Along with the exhibition of the elements of Romanian architecture made in wood (houses, outbuildings, sheepfolds), there were presented new creations of some folk craftsmen (Constantin Perţa şi IlieTodescu) that were made from a single piece of wood. Moreover, at the event “Museum Night”, held at Orastie, the students from the Folk Art School at the Pedagogical College “Regina Maria” Deva, coordinated by Professor Mircea Lac, recognized as a “human treasure”, presented traditional objects and handmade woodwork, as well as an interactive woodcut demonstration presented by the curator – restorer Andrei Buda, from the “Lucian Blaga” University of Sibiu.
Seara s-a încheiat cu un spectacol de dansuri populare ale ansamblului folcloric „Germisara” Geoagiu.
Brad: The last craftsman whistleblower
At the Museum of Local History and Ethnography Brad was shown the exhibition “Icon on glass – craft, art and grace”. And, because the icons in the houses of the Romanian peasants were always accompanied by the folk towels with decorative role woven in loom as they were “wrapping” the icon and “dressing up” the house, the visitors were invited to the exhibition “Stergarul Zarandean” (“The Zarand folk towel”), as well as to the exhibition of the last whistleblower craftsman from Zarand, named Mateș Petru, from the village of Dumbrava de Sus, Ribița parish, which included objects made of wood: single whistles, double whistles and crucifixes. In the courtyard of the museum, visitors were expected with the photo exhibition “The village of Hunedoara in images” by the artist Nicu Jianu. A sit-down and a meeting with local poets from the area who recited from their own literary works, ended the evening in Brad.
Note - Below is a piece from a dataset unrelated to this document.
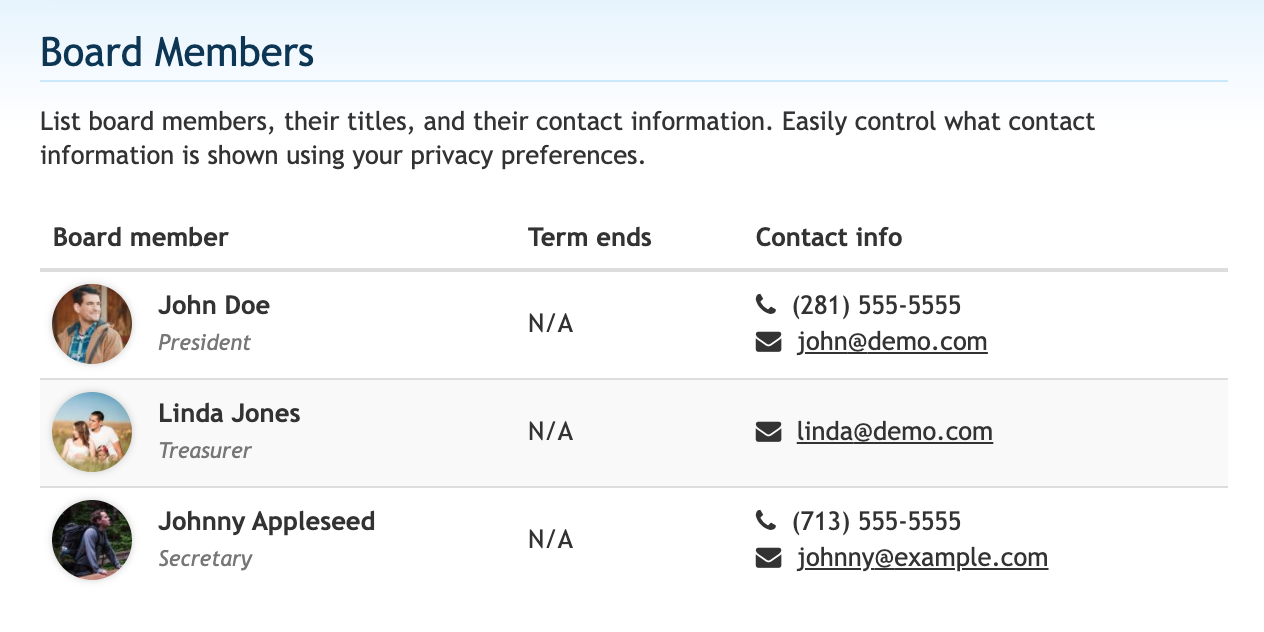
Task: Open the johnny@example.com email link
Action: (x=922, y=558)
Hunedoara: a great show of light to tell the story of the Castle
In Hunedoara, after last year’s event brought thousands of people to the Huniad Castle, the decision was to invite Paula Seling who performed live at the castle. By midnight the locals and all the tourists admired the huge video-mapping and fireworks show, while the scouts prepared a light festival that lit the courtyard of Transylvania’s main tourist attraction with thousands of paper lanterns. The facade of the largest medieval castle in south-eastern Europe has been transformed into a huge cinema screen on which it was reconstructed, through video-mapping, the story of Hunedoara. The event in Hunedoara was by far the most spectacular of all due to the impressive architecture of the Huniad Castle dressed in lights that tell its story, attracting the largest number of visitors each year, locals even, tourists coming from the neighboring counties, but also from throughout the entire nation.